领导者并不是靠吓唬人来与人打交道的。他们不是头脑简单的一介武夫,也不是简单粗暴、爱打嘴仗的泼妇。他们完全不会那样。
不要回 避必须面对的战斗
林肯曾经的秘书约翰·海向约瑟夫·巴克林大主教讲述了亚伯拉罕·林肯职业生活中一件有趣而不寻常的事。海说:有一次,我正坐在那里和他说话,门外进来一个人。此人是来求职的,几乎天天都要光临此处,已经连续有几个星期了。他还像往常一样提出请求,但林肯说,“没用的,朋友。你最好还是回去吧。我不会给你这个职位。”
这时,此人突然勃然大怒,以一种非常蛮横无理的声音大喊,“那么,总统先生,我想你是不愿意给我一个说啰。”
这时候,林肯的耐心已经到了极限,而我知道,他的忍耐力向来是几乎无限的。他直直地盯着那个人大约有半分钟之久,然后,他那瘦长而慵懒的身躯开始慢慢从椅子的座位上站起来。
他不慌不忙地走到那个人坐着的位置,一把抓住他的衣领,将他整个人揪到门口,扔了出去,然后关上门,回到椅子上坐下。这个人一骨碌爬起来,打开门大叫:“把我的资料还给我!”林肯从桌子上抓起一包资料,走到门口扔了出去,再关上门、回到椅子上坐下。无论是当时还是事后,他都对这件事只字不提。
一旦情况需要,机智得体、同情心强的林肯也会大发雷霆。
所有伟大领导者都是斗士。无论是对付绵里藏针的嘲讽、措辞激烈的言论,还是对付不屑一顾的嘲笑、拳脚相加的暴力,他们都对斗争的策略烂熟于胸。
他们心里清楚,每个值得尊敬的人都免不了有自卫的时候。在恰当的时候自卫,不仅可以维护自己的尊严,也可以留住别人对自己的尊重。此外,他们还知道怒火对于控制别人的威力。他们懂得,只有懦夫才既没有对手也没有敌人。
不过我们已经看到,领导者并不是靠吓唬人来与人打交道的。他们不是头脑简单的一介武夫,也不是简单粗暴、爱打嘴仗的泼妇。他们完全不会那样。
塞缪尔·瓦克雷说到底是一个推销员和商业交际家。他曾说:“我从不逃避必须面对的战斗。”
真是一语道破天机。
这些人必须面对的战斗,仅仅是指以战斗方式控制局面为最佳选择的时候。

[数据条目]
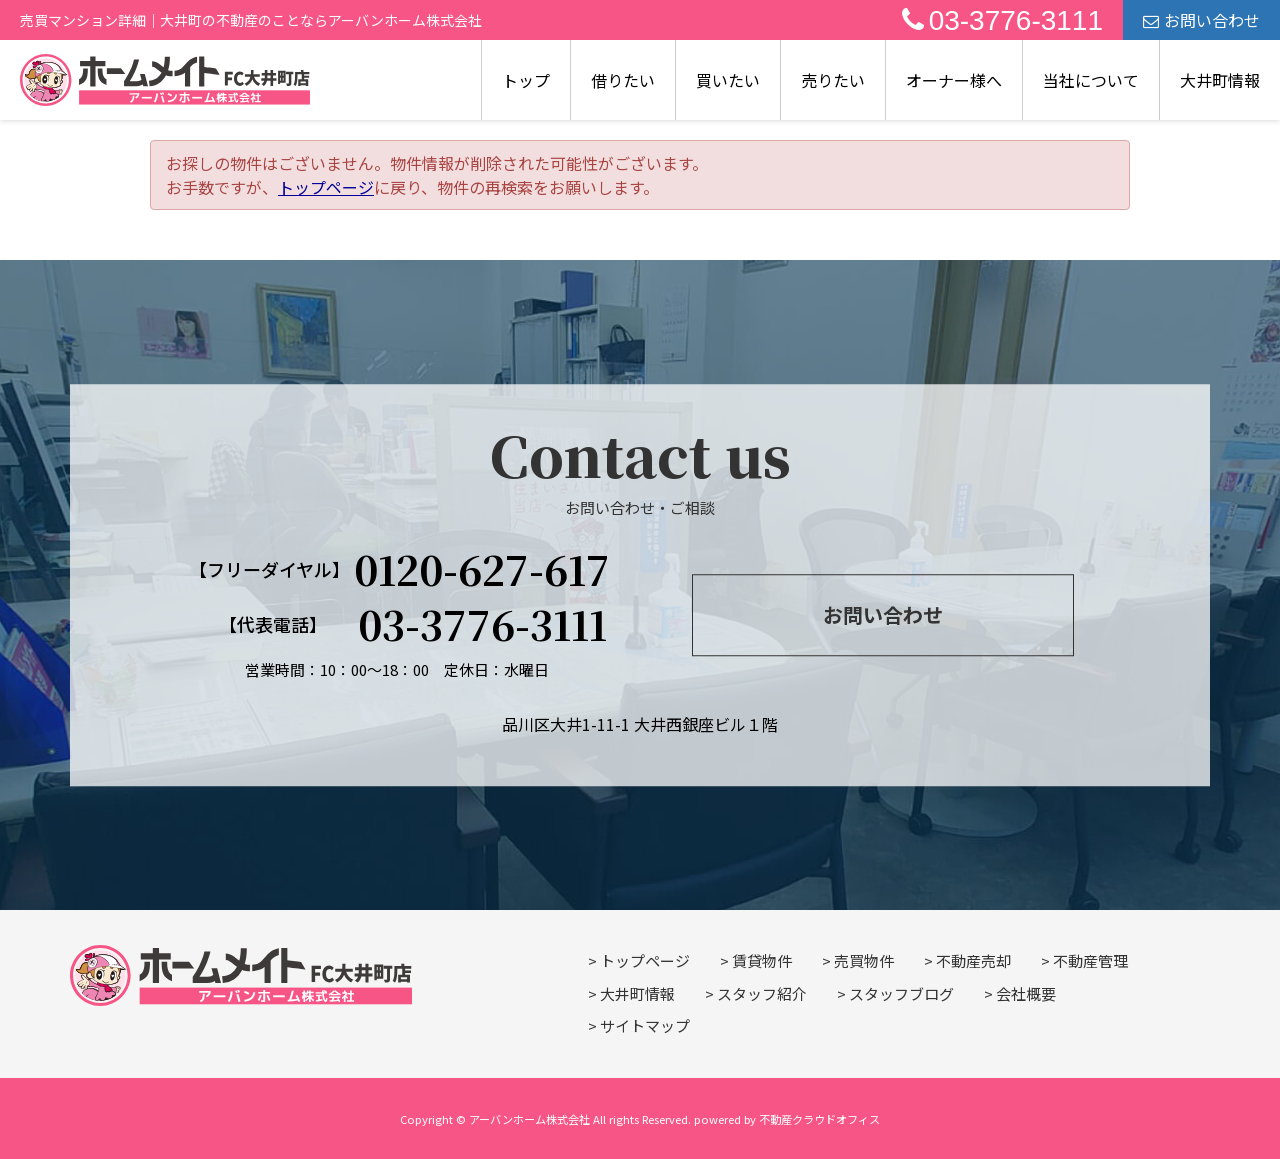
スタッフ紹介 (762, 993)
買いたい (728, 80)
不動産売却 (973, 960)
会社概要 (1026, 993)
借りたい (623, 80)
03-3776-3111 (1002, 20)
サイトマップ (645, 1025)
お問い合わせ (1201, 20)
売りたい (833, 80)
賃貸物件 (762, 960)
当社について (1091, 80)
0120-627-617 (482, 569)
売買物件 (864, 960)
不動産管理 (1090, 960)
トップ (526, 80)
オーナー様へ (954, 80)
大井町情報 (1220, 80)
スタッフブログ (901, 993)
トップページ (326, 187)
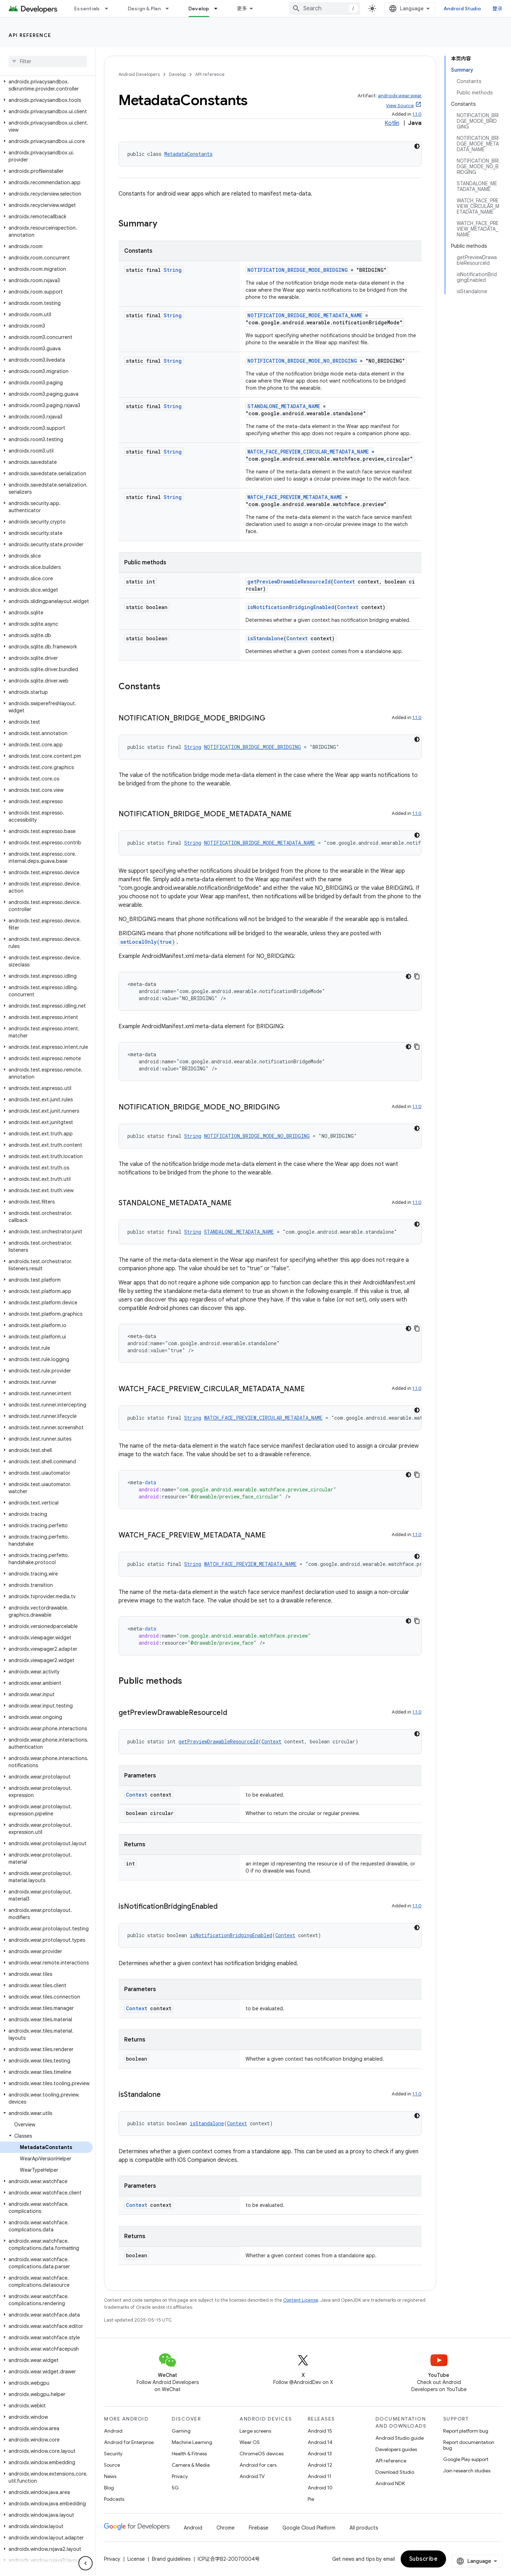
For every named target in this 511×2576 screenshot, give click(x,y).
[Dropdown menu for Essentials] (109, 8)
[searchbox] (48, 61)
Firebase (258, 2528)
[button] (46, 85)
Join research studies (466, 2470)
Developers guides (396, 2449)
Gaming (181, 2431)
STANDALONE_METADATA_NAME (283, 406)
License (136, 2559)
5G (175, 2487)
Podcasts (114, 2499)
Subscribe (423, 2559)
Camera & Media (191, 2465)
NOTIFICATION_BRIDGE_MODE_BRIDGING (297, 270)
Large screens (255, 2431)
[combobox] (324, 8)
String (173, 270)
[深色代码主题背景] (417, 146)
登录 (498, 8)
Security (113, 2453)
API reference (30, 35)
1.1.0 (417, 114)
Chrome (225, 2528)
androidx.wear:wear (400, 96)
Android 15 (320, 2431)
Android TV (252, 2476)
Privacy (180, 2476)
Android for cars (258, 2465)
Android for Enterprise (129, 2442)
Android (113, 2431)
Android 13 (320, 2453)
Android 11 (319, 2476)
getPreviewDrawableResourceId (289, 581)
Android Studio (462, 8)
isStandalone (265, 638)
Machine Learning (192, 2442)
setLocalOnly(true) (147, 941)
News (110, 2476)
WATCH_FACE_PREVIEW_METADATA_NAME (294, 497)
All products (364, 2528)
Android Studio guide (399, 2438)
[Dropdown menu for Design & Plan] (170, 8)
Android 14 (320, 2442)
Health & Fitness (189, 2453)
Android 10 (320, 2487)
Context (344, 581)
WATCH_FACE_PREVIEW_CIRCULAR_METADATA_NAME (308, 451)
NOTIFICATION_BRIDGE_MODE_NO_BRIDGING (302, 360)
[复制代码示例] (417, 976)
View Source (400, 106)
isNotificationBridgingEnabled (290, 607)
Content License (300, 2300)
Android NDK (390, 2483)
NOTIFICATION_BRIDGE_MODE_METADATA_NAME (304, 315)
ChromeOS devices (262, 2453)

[任务说明] 请接续上面那段谈领导者如何面对争斗的文章,从最后一句之后往下写。

[参考答案]
这些人与别人发生冲突时采取的一些类似的方法,我们回顾一下是大有裨益的。无论是积极地一把扭住敌人,还是仅仅冷落某个讨厌的家伙,他们的策略都很鲜明:以最简单最可靠的方式赢得胜利。一拳将对方打倒的策略,既可能是给对方的下颌来一记左勾拳,也有可能只是笑眯眯地说几句话。正如我们看到的那样,幽默也可以是一种斗争手段。正是通过绵里藏针的策略,珀欣将军在查尔斯·道斯总是找麻烦的时候,让后者无地自容。
道斯是美国副总统,其祖先曾辅佐过美国民族英雄保罗·里维尔。在纪念列克星敦和康科德战役150周年的庆祝典礼上,道斯简直是一个明星艺术家。但是陪他一起出席典礼的珀欣却很是恼火。贝内特说,在每个巡视台或庆祝大厅,道斯都会高喊,“约翰(指珀欣),快过来!大家都想看看你!”然后,道斯在介绍他的时候,总是称他为“美国当今最伟大的战士!”
珀欣在一次典礼休息期间解决了这个问题。通过简单的回击,他让道斯一下子老实下来。当道斯再次兴高采烈地朝他欢呼时,珀欣答道:“我在这儿呢,副总统大人。美国当今最伟大的副总统有何吩咐?”
柯立芝在担任马塞诸塞州参议院议长时,也曾用一个类似的玩笑制服了一名试图将他拖入一场无谓争论中的参议员。这位参议员在其某位同事讲话的时候,老想给他提点儿建议,而那位同事则语调温和却非常愤怒地让他赶紧滚开。
海尼西说:“遭到拒绝的那名参议员被同事的狠话搞得非常郁闷,于是来到议长的桌子旁边。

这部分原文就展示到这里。